Task brief: Nothing but the lines from the one containing "You are a computer-use" through the end of the entries below should be set down, each exactly as written.

Dataset entries:
------------------------------------

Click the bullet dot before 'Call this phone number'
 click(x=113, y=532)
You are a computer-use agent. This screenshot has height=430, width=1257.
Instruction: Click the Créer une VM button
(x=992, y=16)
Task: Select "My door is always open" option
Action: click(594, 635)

------------------------------------

Written solution:
You are a computer-use agent. This screenshot has height=430, width=1257.
Instruction: Click the Créer une VM button
(x=992, y=16)
Task: Select "My door is always open" option
Action: click(594, 635)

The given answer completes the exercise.